The Government of Canada has amended the Food and Drug Regulations and the Health of Animals Regulations to prevent SRM from entering the human food supply. The regulations establish a definition for SRM and prohibit the sale or import for sale of food products containing SRM under the Food and Drug Regulations from countries that are not BSE-free. Amendments to the Health of Animals Regulations require the removal of SRM from carcasses and prohibit the use and export of SRM in food for human consumption.

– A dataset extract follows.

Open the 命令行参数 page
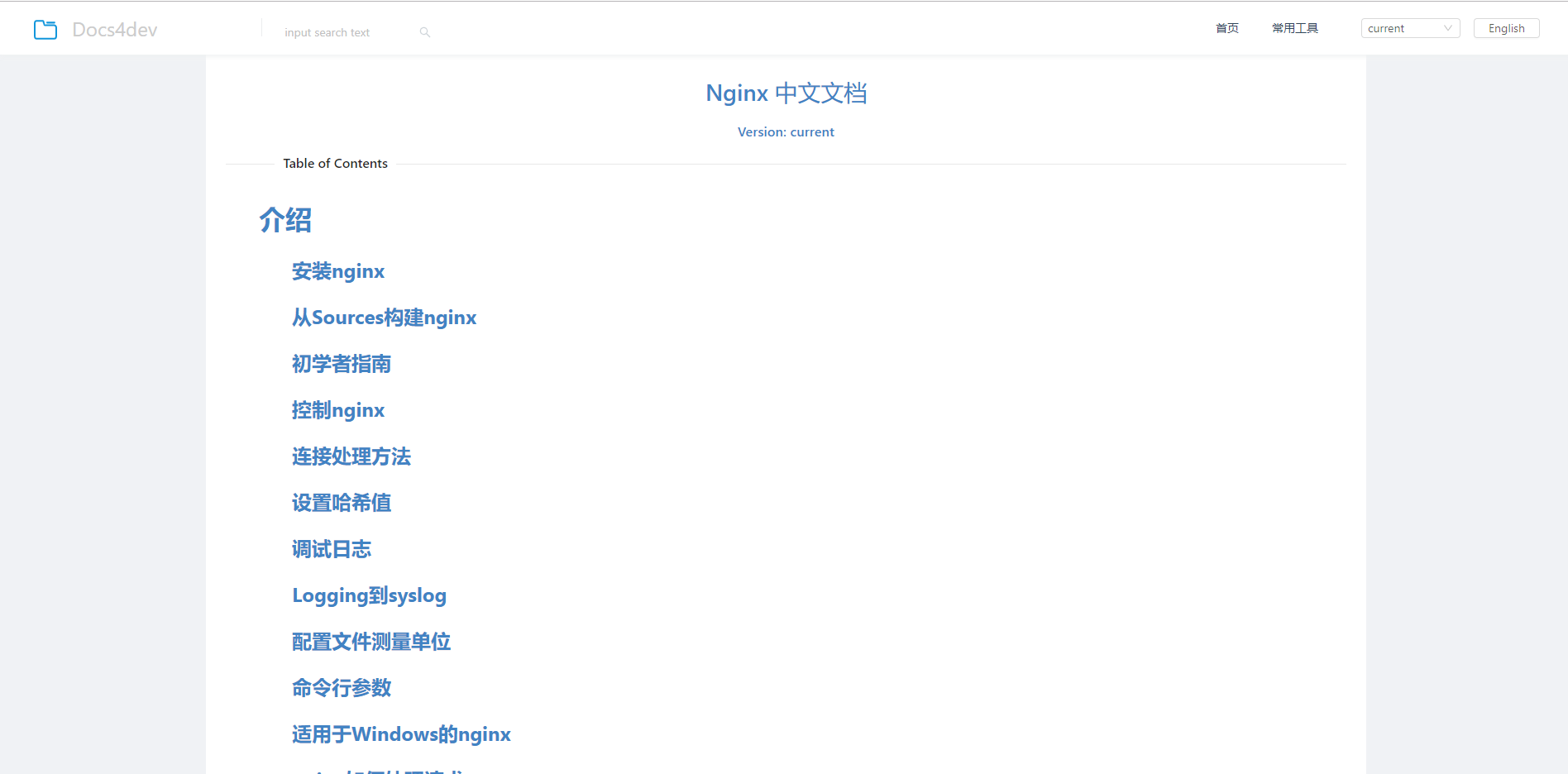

SRM is currently defined as the skull, brain, trigeminal ganglia (nerves attached to the brain), eyes, tonsils, spinal cord and dorsal root ganglia (nerves attached to the spinal cord) of cattle aged 30 months or older, and the distal ileum (portion of the small intestine) of cattle of all ages. Regulatory amendments have been initiated to move tonsils to the list of tissues to be removed from cattle of all ages.

The removal of SRM is internationally recognized as the most effective public health measure in preventing the transmission of BSE. Canada does not support the routine testing of healthy slaughter cattle as it is not as an efficient or cost effective measure to protect human health as the removal of SRM.

Because of BSE’s zoonotic potential, safety precautions to prevent exposure to the BSE agent should be taken by laboratory and field staff involved in the sampling of potentially infectious tissue (brain) from BSE suspect or equivalent risk animals as detailed in 6.2 Appendix 2-Sanitary Precautions/Disinfectants.